=== Passage provided ===

Bear Trouble
Only hundreds of miles from the North Pole, industrial chemicals threaten the Arctic's greatest predator
- By Marla Cone
- Smithsonian magazine, April 2003, Subscribe
(Page 3 of 5)
Before evaluating the cubs and taking blood samples, Derocher and Andersen inject them with tranquilizer. Derocher attaches an identifying tag to an ear on each cub. Drops of blood fall onto the snow. Derocher goes back to the mother, gently lifts her massive head and puts her lolling tongue back in her mouth. Instanes, the pilot, uses brown hair dye to paint a large Xon her rump, signaling that she shouldn’t be bothered again this year. The cubs are snoring now, all eight paws splayed out on the snow. The threesome will sleep for about two hours, then awaken, shake off the drowsiness and continue on their way. Andersen and Derocher pack up their toolbox and walk silently back to the helicopter. It has been 40 minutes since they landed.
Capturing polar bears for research can be dangerous for man and bear, but the scientists say it’s critical to understand how the animals are faring, how often they give birth, whether the cubs survive, how many industrial pollutants they carry in their bodies. Otherwise, the polar bear “would blindly stumble into extinction,” Derocher says, adding: “My job is to make sure polar bears are around for the long term.”
When bad weather sets in, or the helicopter breaks down, Derocher and his team can be stranded on the ice. Or worse. On a spring day in 2000, two Canadian colleagues tracking bears were killed when their helicopter crashed during a whiteout, a condition in which heavy clouds and snow obscure the ground. If a whiteout descends on Derocher and his crew, they throw dark-colored, rock-filled garbage bags out the helicopter window to determine which way is up.
The helicopter lifts off, heading north. Within ten minutes, Derocher has spotted more tracks—this time, a mother and two plump yearlings. Andersen fills another syringe and rests the shotgun on his leg.

===

→ **Task description**
Using the polar bear article, answer each question in a short phrase.
1. What does the pilot use to paint an X on the mother bear's rump?
2. In what year did two Canadian colleagues die when their helicopter crashed during a whiteout?
3. What does Derocher's crew throw out the helicopter window during a whiteout to tell which way is up?
Answer from the polar bear article alone, without outside knowledge.

=== Supplied entries ===

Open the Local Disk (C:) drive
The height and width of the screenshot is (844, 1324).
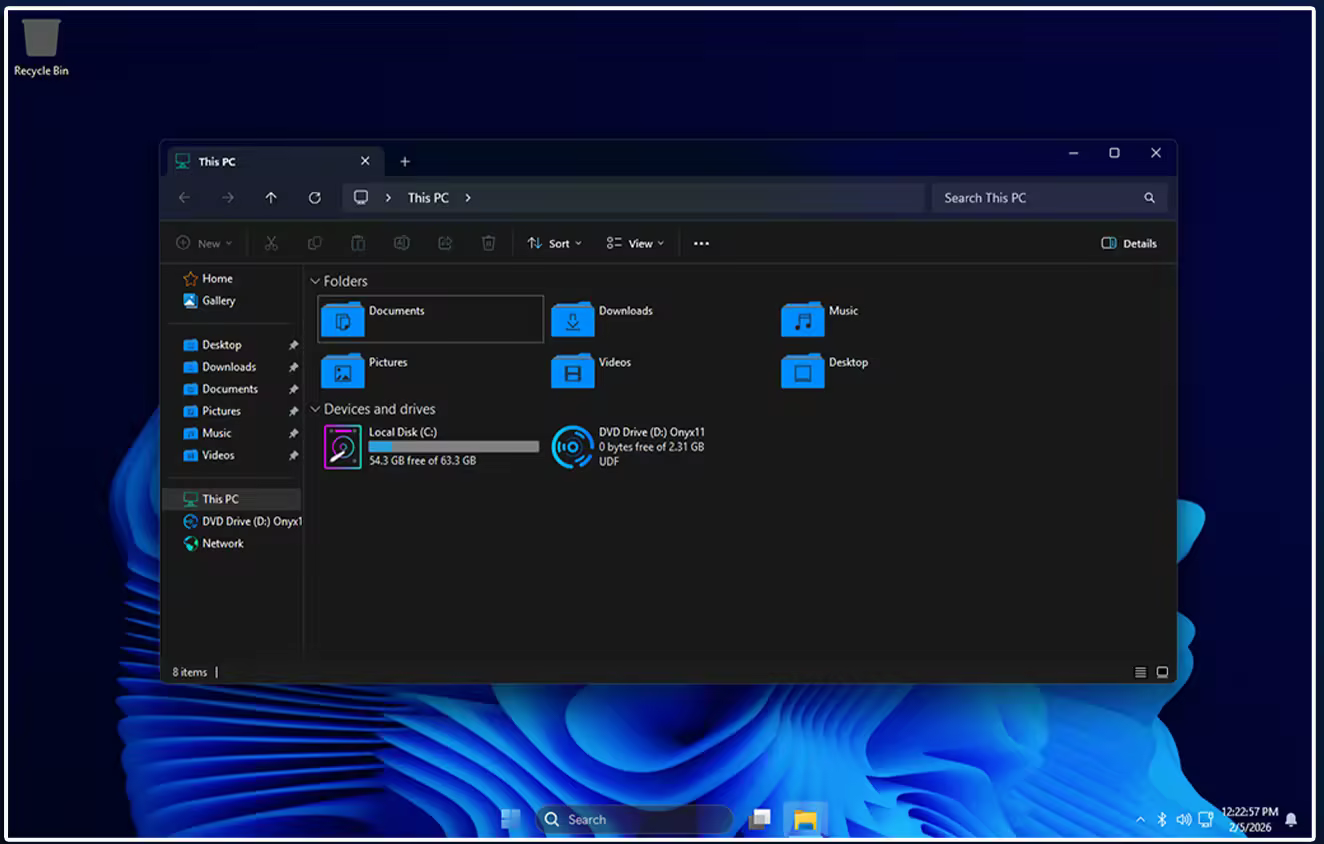click(x=343, y=446)
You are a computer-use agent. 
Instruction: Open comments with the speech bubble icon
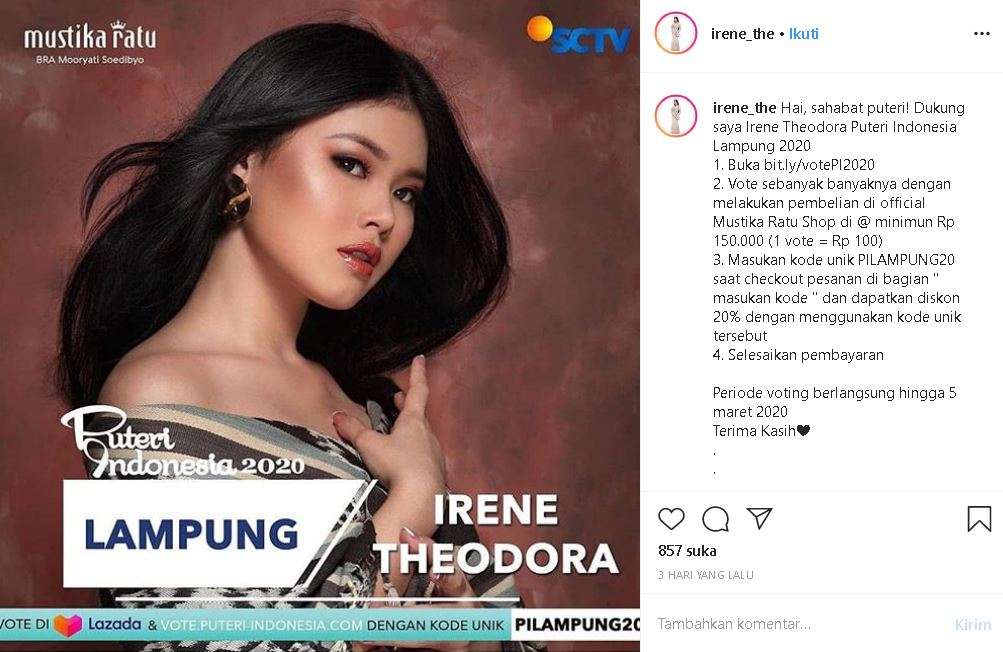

===

→ **Exercise result**
1. Brown hair dye.
2. 2000.
3. Dark-colored, rock-filled garbage bags.